Jeanne-Louise-Henriette Campan
This eBook from the Gutenberg Project consists of approximately 574 pages of information about Marie Antoinette — Complete.

[On the 19th of October, that is to say, thirteen days after he had taken up his abode at Paris, the King went, on foot and almost alone, to review some detachments of the National Guard.  After the review Louis XVI. met with a child sweeping the street, who asked him for money.  The child called the King “M. le Chevalier.”  His Majesty gave him six francs.  The little sweeper, surprised at receiving so large a sum, cried out, “Oh!  I have no change; you will give me money another time.”  A person who accompanied the monarch said to the child, “Keep it all, my friend; the gentleman is not chevalier, he is the eldest of the family.”—­Note by the editor.]

The day after the arrival of the Court at Paris, terrified at hearing some noise in the gardens of the Tuileries, the young prince threw himself into the arms of the Queen, crying out, “Grand-Dieu, mamma! will it be yesterday over again?” A few days after this affecting exclamation, he went up to the King, and looked at him with a pensive air.  The King asked him what he wanted; he answered, that he had something very serious to say to him.  The King having prevailed on him to explain himself, the young Prince asked why his people, who formerly loved him so well, were all at once angry with him; and what he had done to irritate them so much.  His father took him upon his knees, and spoke to him nearly as follows:  “I wished, child, to render the people still happier than they were; I wanted money to pay the expenses occasioned by wars.  I asked my people for money, as my predecessors have always done; magistrates, composing the Parliament, opposed it, and said that my people alone had a right to consent to it.  I assembled the principal inhabitants of every town, whether distinguished by birth, fortune, or talents, at Versailles; that is what is called the States General.  When they were assembled they required concessions of me which I could not make, either with due respect for myself or with justice to you, who will be my successor; wicked men inducing the people to rise have occasioned the excesses of the last few days; the people must not be blamed for them.”

The Queen made the young Prince clearly comprehend that he ought to treat the commanders of battalions, the officers of the National Guard, and all the Parisians who were about him, with affability; the child took great pains to please all those people, and when he had had an opportunity of replying obligingly to the mayor or members of the commune he came and whispered in his mother’s ear, “Was that right?”

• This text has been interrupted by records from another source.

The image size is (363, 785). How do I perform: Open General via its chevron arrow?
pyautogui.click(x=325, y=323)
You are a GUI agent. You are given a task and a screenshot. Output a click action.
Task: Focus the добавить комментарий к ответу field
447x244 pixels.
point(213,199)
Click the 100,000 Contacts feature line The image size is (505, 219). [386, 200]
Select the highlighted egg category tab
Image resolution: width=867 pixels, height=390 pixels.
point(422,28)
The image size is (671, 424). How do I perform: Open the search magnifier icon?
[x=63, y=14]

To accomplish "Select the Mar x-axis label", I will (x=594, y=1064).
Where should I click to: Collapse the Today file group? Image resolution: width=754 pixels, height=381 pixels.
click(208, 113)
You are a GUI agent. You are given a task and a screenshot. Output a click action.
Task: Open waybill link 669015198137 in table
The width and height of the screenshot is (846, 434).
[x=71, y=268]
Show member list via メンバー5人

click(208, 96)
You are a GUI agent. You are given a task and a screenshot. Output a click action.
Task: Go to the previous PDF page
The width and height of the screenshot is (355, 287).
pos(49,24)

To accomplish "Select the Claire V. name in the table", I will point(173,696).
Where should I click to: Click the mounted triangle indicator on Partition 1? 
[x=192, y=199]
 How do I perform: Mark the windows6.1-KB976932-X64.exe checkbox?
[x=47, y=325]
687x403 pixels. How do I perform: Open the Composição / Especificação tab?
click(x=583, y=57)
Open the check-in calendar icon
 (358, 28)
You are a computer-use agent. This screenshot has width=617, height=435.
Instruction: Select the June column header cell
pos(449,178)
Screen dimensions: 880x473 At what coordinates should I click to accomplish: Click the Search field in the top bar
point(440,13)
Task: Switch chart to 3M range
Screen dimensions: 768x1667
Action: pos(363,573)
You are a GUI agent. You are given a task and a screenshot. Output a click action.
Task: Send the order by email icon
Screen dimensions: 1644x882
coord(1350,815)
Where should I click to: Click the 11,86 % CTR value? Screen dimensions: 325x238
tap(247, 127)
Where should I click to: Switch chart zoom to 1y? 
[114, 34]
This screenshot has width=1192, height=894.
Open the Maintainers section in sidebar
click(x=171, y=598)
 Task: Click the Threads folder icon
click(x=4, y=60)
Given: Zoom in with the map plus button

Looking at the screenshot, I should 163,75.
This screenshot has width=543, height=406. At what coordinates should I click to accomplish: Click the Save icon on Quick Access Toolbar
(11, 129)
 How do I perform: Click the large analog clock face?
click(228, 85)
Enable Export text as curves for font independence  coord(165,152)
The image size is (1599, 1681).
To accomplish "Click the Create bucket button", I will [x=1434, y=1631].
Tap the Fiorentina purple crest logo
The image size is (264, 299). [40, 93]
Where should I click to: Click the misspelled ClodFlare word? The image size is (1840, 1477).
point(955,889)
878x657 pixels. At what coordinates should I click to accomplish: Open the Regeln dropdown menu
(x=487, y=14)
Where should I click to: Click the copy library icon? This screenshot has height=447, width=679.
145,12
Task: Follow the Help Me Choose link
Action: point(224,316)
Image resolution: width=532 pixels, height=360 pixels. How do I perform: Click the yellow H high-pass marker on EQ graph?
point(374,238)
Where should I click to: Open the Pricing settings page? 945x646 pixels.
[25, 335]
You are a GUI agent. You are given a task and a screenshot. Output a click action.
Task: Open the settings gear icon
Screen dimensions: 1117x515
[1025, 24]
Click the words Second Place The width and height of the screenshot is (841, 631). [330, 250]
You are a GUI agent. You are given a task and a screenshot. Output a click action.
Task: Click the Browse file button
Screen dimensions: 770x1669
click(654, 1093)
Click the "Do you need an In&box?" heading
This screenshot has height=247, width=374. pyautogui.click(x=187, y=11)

He requested M. Bailly to show him the shield of Scipio, which is in the royal library; and M. Bailly asking him which he preferred, Scipio or Hannibal, the young Prince replied, without hesitation, that he preferred him who had defended his own country.  He gave frequent proofs of ready wit.  One day, while the Queen was hearing Madame repeat her exercises in ancient history, the young Princess could not at the moment recollect the name of the Queen of Carthage; the Dauphin was vexed at his sister’s want of memory, and though he never spoke to her in the second person singular, he bethought himself of the expedient of saying to her, “But ‘dis donc’ the name of the Queen, to mamma; ‘dis donc’ what her name was.”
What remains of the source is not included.